Evaluation of the role of H-Ras in the regulation of RLR signaling pathway

• Main Authors: Guann-An Chen, 陳冠安
• Other Authors: Lih-Hwa Hwang
• Format: Others
• Language: zh-TW
• Published: 2018
• Online Access: http://ndltd.ncl.edu.tw/handle/b985gk

博士 === 國立陽明大學 === 微生物及免疫學研究所 === 106 === We have used shRNA high-throughput screening method to screen for the unrevealed potential cellular factors involved in antiviral responses, and identified a proto-oncogene, H-Ras, acting as a positive regulator in antiviral activity, whose depletion could enhance Sindbis virus and vesicular stomatitis virus replication. Further analyses indicated that depletion of H-Ras results in a decrease in Sendai virus (SeV)-induced retinoic acid-inducible gene-I-like receptor (RLR) signaling. Interestingly, however, ectopic expression of wild-type H-Ras results in a biphasic mode of RLR signaling regulation: while low-level expression of H-Ras enhances SeV-induced RLR signaling, high-level expression of H-Ras significantly inhibits this signaling.
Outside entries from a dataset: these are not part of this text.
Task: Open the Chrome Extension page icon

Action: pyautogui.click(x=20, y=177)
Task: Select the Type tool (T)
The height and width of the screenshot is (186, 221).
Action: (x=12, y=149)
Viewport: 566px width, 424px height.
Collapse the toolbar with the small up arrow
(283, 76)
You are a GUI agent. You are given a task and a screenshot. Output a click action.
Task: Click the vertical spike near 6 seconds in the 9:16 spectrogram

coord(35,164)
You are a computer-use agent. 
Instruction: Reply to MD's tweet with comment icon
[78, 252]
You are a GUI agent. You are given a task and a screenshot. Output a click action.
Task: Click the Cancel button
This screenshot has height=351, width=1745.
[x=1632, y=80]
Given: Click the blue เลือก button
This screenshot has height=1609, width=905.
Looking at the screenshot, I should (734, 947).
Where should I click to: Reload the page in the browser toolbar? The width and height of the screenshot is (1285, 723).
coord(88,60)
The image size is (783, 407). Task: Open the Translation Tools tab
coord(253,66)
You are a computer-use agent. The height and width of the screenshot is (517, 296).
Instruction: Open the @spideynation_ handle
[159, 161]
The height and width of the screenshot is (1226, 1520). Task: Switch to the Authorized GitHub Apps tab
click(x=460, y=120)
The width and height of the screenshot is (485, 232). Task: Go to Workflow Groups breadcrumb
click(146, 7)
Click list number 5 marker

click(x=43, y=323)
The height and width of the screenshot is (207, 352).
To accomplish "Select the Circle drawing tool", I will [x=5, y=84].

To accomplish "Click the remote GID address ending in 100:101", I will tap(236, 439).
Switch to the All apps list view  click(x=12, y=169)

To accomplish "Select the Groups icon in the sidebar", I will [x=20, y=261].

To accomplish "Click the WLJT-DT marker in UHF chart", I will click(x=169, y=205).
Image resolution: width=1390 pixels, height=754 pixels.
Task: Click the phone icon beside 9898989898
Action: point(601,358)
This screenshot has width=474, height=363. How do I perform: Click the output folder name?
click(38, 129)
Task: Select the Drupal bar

The inhibitory effects correlate with the activation status of H-Ras. Mechanistically, we demonstrate that depletion of H-Ras reduces the formation of MAVS/TRAF3 signaling complexes and oncogenic H-Ras exerts a negative effect on type I IFN (IFN-I) responses. In summary, we have proven the role of H-Ras in the regulation of type I interferon responses; however, the detailed mechanisms remain to be further investigated.